$a_k = \sum\limits_{i=1}^{k-1}a_i \left(\frac{1}{k-i}-\frac{1}{k-i+1}\right)$ and $a_1 = 1$, prove the series is decreasing? If the series {$a_n$} is defined recursively in the following way:


*

*$a_1 = 1$,

*$a_k = \sum\limits_{i=1}^{k-1}a_i\cdot\left(\frac{1}{k-i}-\frac{1}{k-i+1}\right)$ for $k=2,\cdots, n$,


how can I prove that $a_k$ is decreasing?
 A: Let $F(x) = \sum_{k=1}^\infty a_k x^k$ for $x \in (-1,1)$ (convergence is clear).
Claim: We have $F(x) = \frac{x}{(1-x^{-1})\log(1-x)}$ for $x \in (-1,1)$.

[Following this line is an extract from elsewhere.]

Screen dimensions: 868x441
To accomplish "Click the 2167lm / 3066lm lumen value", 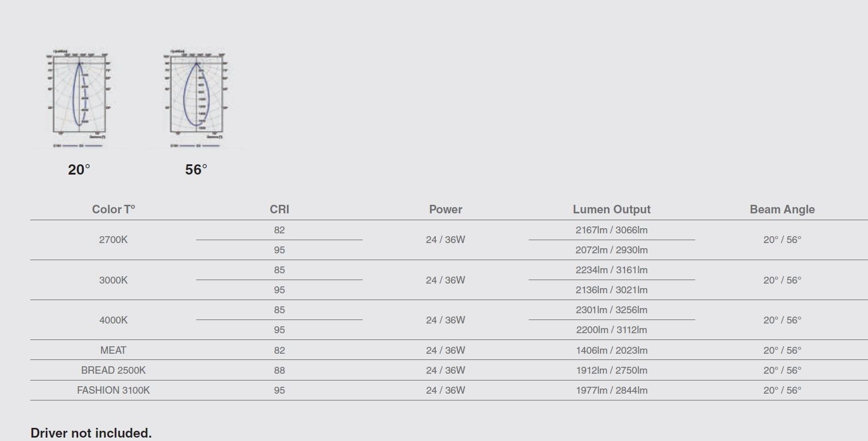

Proof: We have $F(x) = x+\sum_{k=2}^\infty \sum_{j=1}^{k-1} a_j \frac{1}{(k-j)(k-j+1)}x^k = x+\sum_{j=1}^\infty a_j x^j \sum_{k=j+1}^\infty \frac{x^{k-j}}{(k-j)(k-j+1)}$. Note the inner sum is $\sum_{r=1}^\infty \frac{x^r}{r(r+1)}$, so $F(x) = x+\left(\sum_{r=1}^\infty \frac{x^r}{r(r+1)}\right)F(x)$. The identity $1-\sum_{r=1}^\infty \frac{x^r}{r(r+1)} = (1-x^{-1})\log(1-x)$ thus gives the result. $\square$

Now, since $(1-x^{-1})F(x) = -1+\sum_{k=1}^\infty (a_k-a_{k+1})x^k$, we see $\frac{x}{\log(1-x)} = -1+\sum_{k=1}^\infty (a_k-a_{k+1})x^k$ for $x \in (-1,1)$. Changing $x \mapsto -x$, we have, for $x \in (-1,1)$, $$\frac{x}{\log(1+x)} = 1-\sum_{k=1}^\infty (-1)^k(a_k-a_{k+1})x^k.$$ We wish to prove $(-1)^k \frac{\partial^k}{\partial x^k}\left[\frac{x}{\log(1+x)}\right]\Big|_{x=0} \le 0$ for all $k \ge 0$. It then suffices to show $(-1)^k \frac{\partial^k}{\partial x^k}\left[\frac{x}{\log(1+x)}\right] \le 0$ on all of $[0,\infty)$, i.e., that $\frac{x}{\log(1+x)}$ is a Bernstein function. But this follows from the fact that $\log(1+x)$ is a complete Bernstein function together with the general result that $x/f(x)$ is a (complete) Bernstein function if $f(x)$ is.